The problem at abu Ghraib was not some rogue reservists who stepped out of line. The problem was either a failure of command and control – or it was a specific policy by the Bush/Rumsfeld administration being carried out. I said that when the abu Ghraib pictures came out, and this report strongly demonstrates the truth of that statement. How can Americans be acting this way?
From the LA Times:
When Army Capt. Ian Fishback told his company and battalion commanders that soldiers were abusing Iraqi prisoners in violation of the Geneva Convention, he says, they told him those rules were easily skirted.
When he wrote a memo saying Defense Secretary Donald H. Rumsfeld was wrong in telling Congress that the Army follows the Geneva dictates, his lieutenant colonel responded only: “I am aware of Fishback’s concerns.”
And when Fishback found himself in the same room as Secretary of the Army Francis J. Harvey at Ft. Benning, Ga., he again complained about prisoner abuse. He said Harvey told him that “corrective action was already taken.”
At every turn, it seemed, the decorated young West Point graduate, the son of a Vietnam War veteran from Michigan’s Upper Peninsula, whose wife is serving with the Army in Iraq, felt that the military had shut him out.
The reports show that the same thing is happening in a lot more places than in just one military prison. That shows it is either policy or it is being condoned by the commanders.
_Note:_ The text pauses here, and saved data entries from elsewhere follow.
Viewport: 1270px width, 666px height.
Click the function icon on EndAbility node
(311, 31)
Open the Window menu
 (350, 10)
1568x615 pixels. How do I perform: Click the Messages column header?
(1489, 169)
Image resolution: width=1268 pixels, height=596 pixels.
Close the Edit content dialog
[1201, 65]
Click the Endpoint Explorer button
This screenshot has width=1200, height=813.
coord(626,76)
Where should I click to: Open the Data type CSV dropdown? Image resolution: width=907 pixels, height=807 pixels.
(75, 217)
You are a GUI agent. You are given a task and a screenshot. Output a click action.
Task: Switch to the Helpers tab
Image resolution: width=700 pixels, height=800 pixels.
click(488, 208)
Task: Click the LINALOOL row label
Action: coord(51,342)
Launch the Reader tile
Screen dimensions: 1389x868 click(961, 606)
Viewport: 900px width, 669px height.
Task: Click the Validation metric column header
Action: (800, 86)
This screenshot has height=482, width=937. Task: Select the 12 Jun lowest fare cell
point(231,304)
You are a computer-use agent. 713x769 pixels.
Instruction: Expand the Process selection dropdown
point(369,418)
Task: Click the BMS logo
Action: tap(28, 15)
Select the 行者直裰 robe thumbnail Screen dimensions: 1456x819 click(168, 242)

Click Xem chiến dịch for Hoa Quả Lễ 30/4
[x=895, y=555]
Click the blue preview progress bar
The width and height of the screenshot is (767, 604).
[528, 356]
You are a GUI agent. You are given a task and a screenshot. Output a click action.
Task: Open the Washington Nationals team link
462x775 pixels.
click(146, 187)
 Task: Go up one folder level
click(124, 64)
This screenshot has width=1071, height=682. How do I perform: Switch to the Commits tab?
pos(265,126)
Billmon wrote about it yesterday.
There was a time when I would have argued that the American people couldn’t stomach that kind of butchery — not for long anyway — even if their political leaders were willing to inflict it. But now I’m not so sure. As a nation, we may be so desensitized to violence, and so inured to mechanized carnage on a grand scale, that we’re psychologically capable of tolerating genocidal warfare against any one who can successfully be labeled as a “terrorist.” Or at least, a sizable enough fraction of the America public may be willing to tolerate it, or applaud it, to make the costs politically bearable.
Many Americans ask how the German people could accept the Nazi Final Solution without speaking out. Perhaps, looking at what some Americans are willing to do to Muslim prisoners, that question will be a little easier to answer. You fear speaking out, harden your heart and just look away – if you don’t join them.
Those decisions don’t seem much more difficult for a lot of people than for a tobacco executive to deny that cigarettes cause cancer in front of a Senate Committee.
Pogo: We have seen the enemy, and he is us.
I long wondered how the German people could have accepted the excesses of Hitler and the Final Solution. I do not accept that Hitler was a diabolical freak who grew out of the horrors of WW I and could not be duplicated. What kinds of people could do those things?
The events reported by Capt. Fishback and the abu Ghraib pictures tell us pretty clearly what kinds of people could do them. Most of us – with a few crazies mixed in to lead the way.
If you haven’t seen it yet, rent “Downfall.” It is a docudrama about Hitler’s last 10 days in the bunker in Berlin as the Russians close in. The movie is outstanding. You won’t even mind that it is in German with subtitles.
I absolutely believe this is now official policy..if Gonzales can state in a memo that the Geneva Conventions rules are ‘quaint’ then it’s obvious bushco has completely abandoned those rules. And ignored the repeated guidelines by the military that have said over/over that torture does not work.
And if torture did work then why wouldn’t all the torture being done have already gotten information on all the ‘insurgents’ and we’d have rounded them all up and everything would be going swell over in Iraq…but funny things are just getting worse and worse. Why is that? Maybe because these stories of torture are known far and wide by the Iraqi people and making more/more of them become ‘insurgents’, to get rid of their occupiers and torturers.
Some one tell me just what is the difference between the good guys torturing and the bad guys torturing? Particularly when it seems so many of the Iraqi’s that are rounded up and end up in these prisons are not insurgents but regular Iraqi’s simply swept up by our troops just ‘because’.
I’ve often wondered how so many German people allowed Hitler to carry out his plans or why they said after the war they didn’t know what he was doing. Well right now Americans are learning what we are doing as witnessed by that last round of photo’s and the response to that was pretty shocking as so many Americans seemed to think it either justified or didn’t even constitute abuse much less torture.
That what was really frightening and horrifying to me-the acceptance that these actions by our military are ok and condoned by so many Americans. Noble cause indeed.
Those anti-Semitic Germans were saying that exactly like so many racists in America these days say they are not racist. Since it is not socially acceptable to be racist we have in essence driven it underground. The same thing will happen again when our troops come home.